Canis Minor eventually answered, “Promise.”

With some difficulty, Hitch kept himself from staring at the Canis Minor. A sentiment shared by his friends, as when he stole glances to reassure himself of their safety, they were entranced by the creature as well when not by the morphing windows. Ponies, regardless of tribe, were the largest of living creatures one could encounter. Pets seldom came above knee height, and though stories such as Izzy’s were told where monstrous beasts prowled, the reality felt far different. From the transparency of its body it seemed no more real than the tall shadows ponies cast against buildings in the late day, yet ferocity by nature from its scraping steps and the shuddering fall of heavy shoulders. Just as Hitch saw the bars of the jail right themselves pure of rust, the broken picture frames squared their edges as it passed them. The portraits of pegasii within were restored, some staring back, and some too beautiful for even that. A pink Pegasus with a purple mane, another minty and braided with mossy colors, and a blue one with golden eyes which seldom beheld the viewer.
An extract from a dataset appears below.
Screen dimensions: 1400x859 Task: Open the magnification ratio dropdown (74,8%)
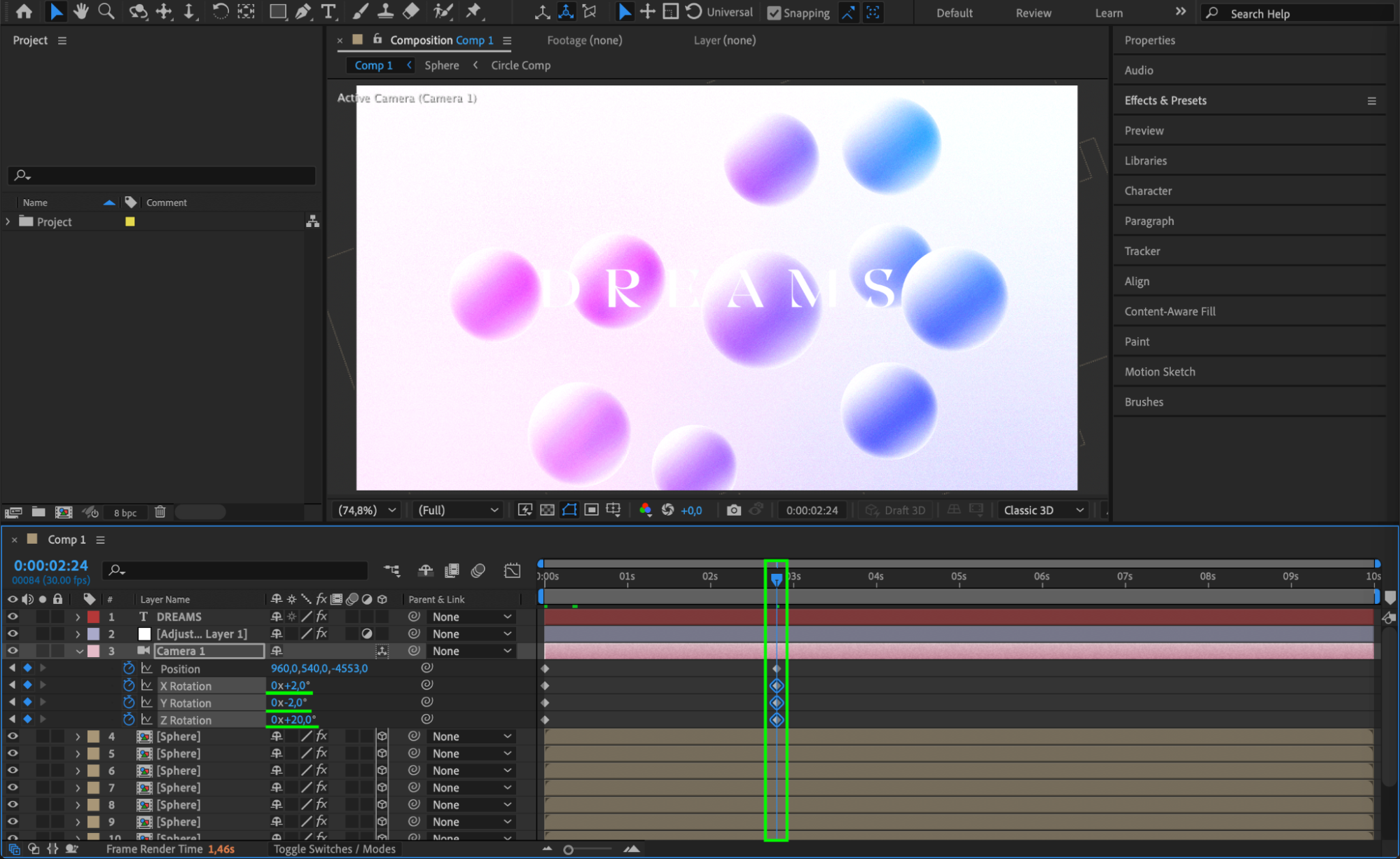tap(366, 510)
“He’d paint them,” the wolf rumbled, “That’s all he’d do sometimes.”

Scarcely fitting under even those tall roofs, it turned its mass, and with the swift motion of a massive paw, swiped the magical substance from one of the stone borders. There was an intake of breath from Zipp, who likely meant to hold it lest suffocate in the air that separated itself from the waters of the lake bed they approached from below. Hitch did not think with such speed. The air was heavy like that of a greenhouse, yet free from the oppressive heat thereof. It poured into the room like invisible water, and beyond the window the moon glowed in wait. Canis Minor stopped for no one, and slipped through the confines.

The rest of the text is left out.